Washington’s move left it isolated as one after another fellow UN Security Council members — Russia, France, the UK, China, Egypt, Jordan and a host of others — condemned the announcement.

The debate unfolded at a largely symbolic emergency meeting of the council — no vote on a resolution was planned, as the US has veto power — two days after Trump reversed two decades of US policy on the holy city.

The meeting was convened by eight of the 14 non-US members of the council. It seemed a vivid show of the discord triggered by Trump’s announcement, which included plans to move the US embassy in Israel from Tel Aviv to Jerusalem.

Asked what he expected to come from the UN meeting, one diplomat said: “Nothing.” Another said the session would show US “isolation” on the issue.

US Ambassador to the United Nations Nikki Haley speaks with Israeli Ambassador to the United Nations Danny Danon before a United Nations Security Council on December 8, 2017 in New York City. (Stephanie Keith/Getty Images/AFP)

Haley said Washington was more committed to peace “than we’ve ever been before — and we believe we might be closer to that goal than ever before.”

Haley said anyone who used Washington’s actions as a pretext for violence was “only showing” they were not partners for peace.

She noted that past Israeli-Palestinian agreements have been signed on the White House lawn, and that if there is a new agreement, there is “a good likelihood” it will be signed there as well, “because the United States has credibility of both sides.”

DATASET EXTRACT:
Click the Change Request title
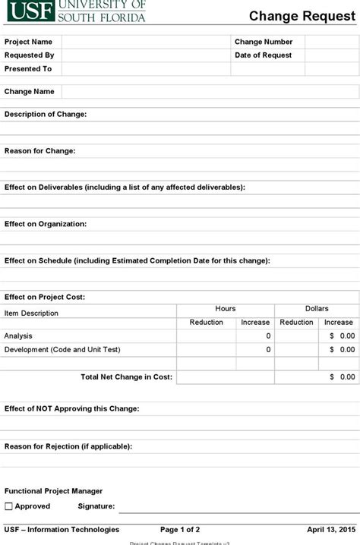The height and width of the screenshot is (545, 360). [302, 16]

REQUESTS:
**1.** Reproduce verbatim the part of the article on the Security Council meeting starting with "The meeting was" and going on through "partners for peace.".
**2.** Which countries does the article on the Security Council meeting name as fellow council members that condemned the announcement?

RESULTS OF THE TASKS:
**1.**
The meeting was convened by eight of the 14 non-US members of the council. It seemed a vivid show of the discord triggered by Trump’s announcement, which included plans to move the US embassy in Israel from Tel Aviv to Jerusalem.

Asked what he expected to come from the UN meeting, one diplomat said: “Nothing.” Another said the session would show US “isolation” on the issue.

US Ambassador to the United Nations Nikki Haley speaks with Israeli Ambassador to the United Nations Danny Danon before a United Nations Security Council on December 8, 2017 in New York City. (Stephanie Keith/Getty Images/AFP)

Haley said Washington was more committed to peace “than we’ve ever been before — and we believe we might be closer to that goal than ever before.”

Haley said anyone who used Washington’s actions as a pretext for violence was “only showing” they were not partners for peace.

**2.** Russia, France, the UK, China, Egypt, Jordan